- [CONSIGNE 1]: Reproduisez le passage du texte consacré à Baptiste ROUX qui va de « Comme un géologue » jusqu'à « de ces choix. » inclus.
- [CONSIGNE 2]: Donnez la suite du texte consacré à Baptiste ROUX, en commençant après sa dernière phrase.

- [TEXTE RETENU]:
****

Baptiste ROUX


Artiste accueilli en résidence de novembre 1994 à janvier 1995, Baptiste ROUX est né en 1970.
Il vit et travaille à Nice.

Comme un géologue

La peinture comme paysage complexe de divergences, de dénégations et de précarités présente un lacis de chemins trop dense pour qu’on puisse le parcourir de bout en bout, trop serré pour qu’on puisse toujours éviter de revenir sur ses pas.
Ce paysage-là ignore les chemins rectilignes. Il multiplie les bifurcations, les perspectives et donc les aventures. S’engager dans son réseau surchargé de circulations et d’interférences consiste d’abord à choisir un mode d’exploration : par induction ou par déduction, par le biais de la pratique ou de la théorie, de manière empirique ou par à priori, selon un exigence analytique ou une optique synthétique, avec scepticisme ou avec conviction. Baptiste ROUX prend le contre-pied des organisations stratégiques de ces choix.

****

- [EXTRAITS DE DONNÉES]:
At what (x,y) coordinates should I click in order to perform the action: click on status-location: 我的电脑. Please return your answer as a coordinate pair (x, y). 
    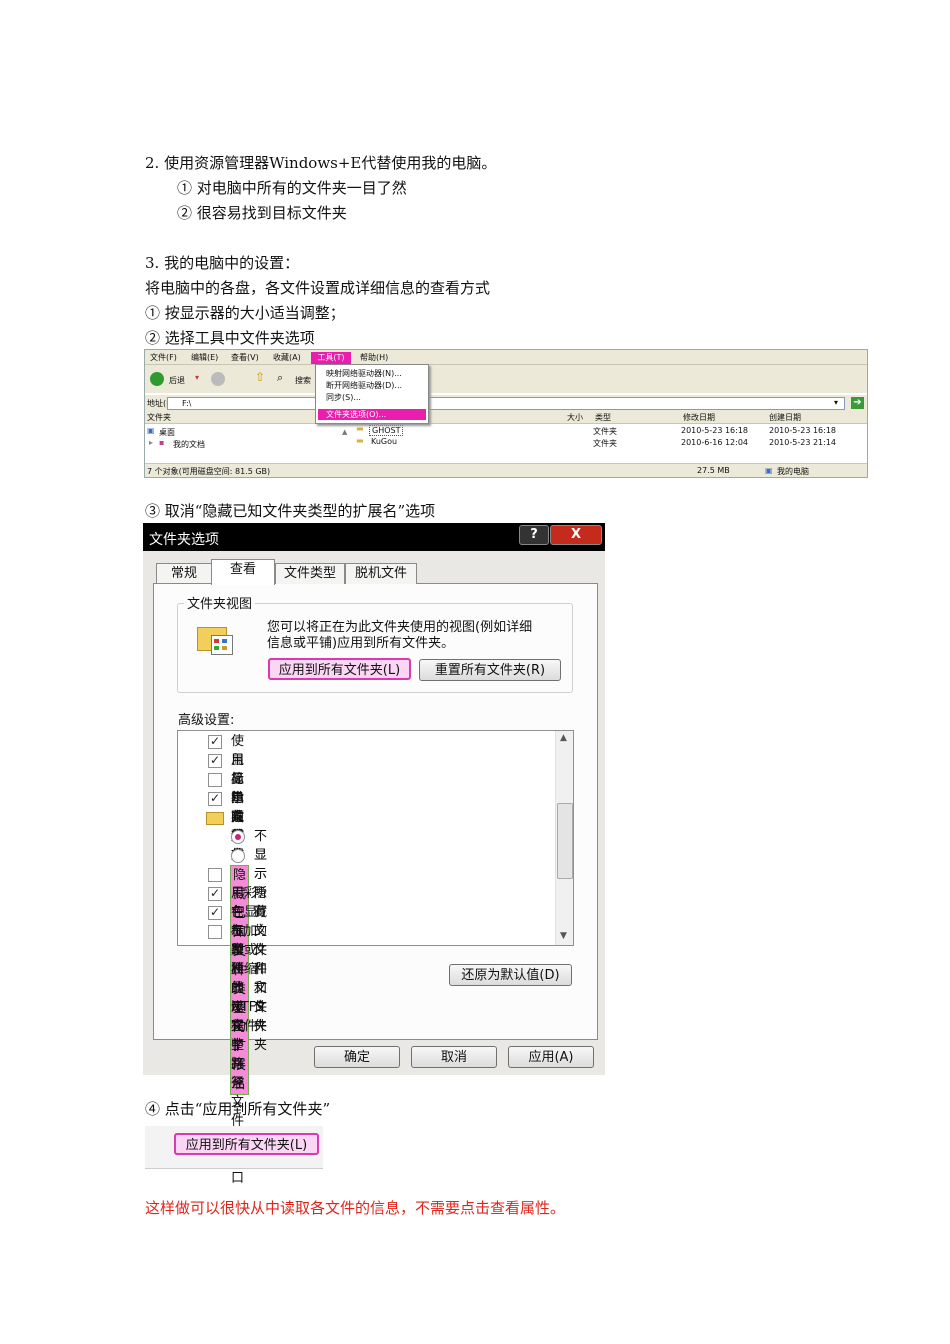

****

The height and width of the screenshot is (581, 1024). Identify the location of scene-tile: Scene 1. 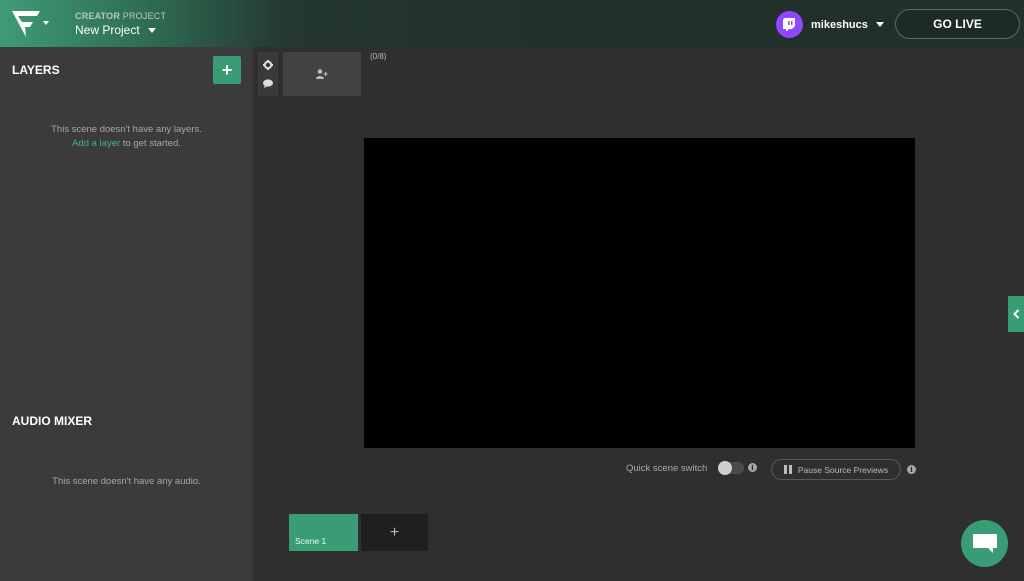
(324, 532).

****

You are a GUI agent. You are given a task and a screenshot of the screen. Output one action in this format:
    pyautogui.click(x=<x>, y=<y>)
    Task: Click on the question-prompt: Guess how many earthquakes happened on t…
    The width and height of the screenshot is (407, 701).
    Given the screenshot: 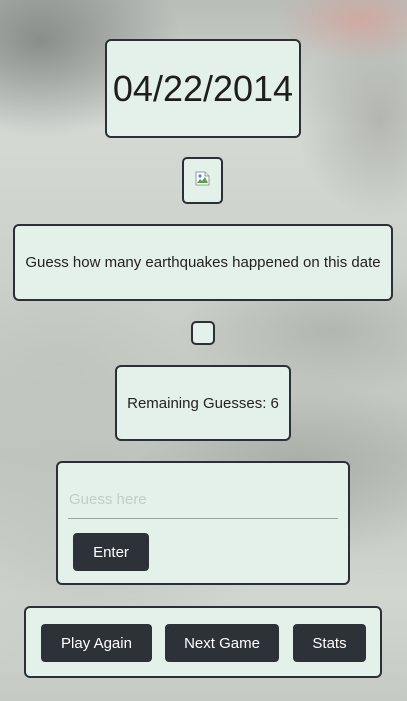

****

- [RÉPONSE 1]:
Comme un géologue

La peinture comme paysage complexe de divergences, de dénégations et de précarités présente un lacis de chemins trop dense pour qu’on puisse le parcourir de bout en bout, trop serré pour qu’on puisse toujours éviter de revenir sur ses pas.
Ce paysage-là ignore les chemins rectilignes. Il multiplie les bifurcations, les perspectives et donc les aventures. S’engager dans son réseau surchargé de circulations et d’interférences consiste d’abord à choisir un mode d’exploration : par induction ou par déduction, par le biais de la pratique ou de la théorie, de manière empirique ou par à priori, selon un exigence analytique ou une optique synthétique, avec scepticisme ou avec conviction. Baptiste ROUX prend le contre-pied des organisations stratégiques de ces choix.

- [RÉPONSE 2]:
C’est l’énergie du vagabondage qui pour lui est évidente, la pérégrination non pas définie, canalisée, estampillée mais ouverte, active et plurielle au contraire. Il opère avec une curieuse aisance, productive et impertinente, et conjugue un tempérament clairement joueur et un certain intérêt pour la réflexion critique. Baptiste ROUX se confronte ainsi à la violence de la signalétique urbaine et à la sensibilité sociale de l’abstraction, à la manipulation médiatique, à la photographie détournée et à dimension organique d’une expansion picturale. Il utilise de la résine colorée répandue sur un contreplaqué à l’aide d’un ventilateur, recouvre de mousse de polyuréthanne des objets et des tableaux, fabrique des moules à peinture en silicone, rectifie les portraits de Lénine, Staline ou Hitler. Baptiste ROUX approche la peinture un peu à la façon d’un géologue. Il évalue le degré de résistance des « roches primordiales », l’intensité de l’érosion, les aplanissements consécutifs. Il dégage des plates-formes topographiques, déblaie des strates, étudie les fissures, les zones de faiblesse, les écorces sédimentaires et le processus cyclique qui oppose ou assemble des forces internes et externes dans une suite d’alternances sans fin. Son vagabondage ludique témoigne certes d’un enthousiasme mais c’est aussi un jeu pratiqué délibérément où se révèle une conscience permanente du risque de la confusion, tout en sachant que c’est dans l’expérience de ce danger que réside la possibilité d’étendre la perception des limites et du sens de la pratique picturale.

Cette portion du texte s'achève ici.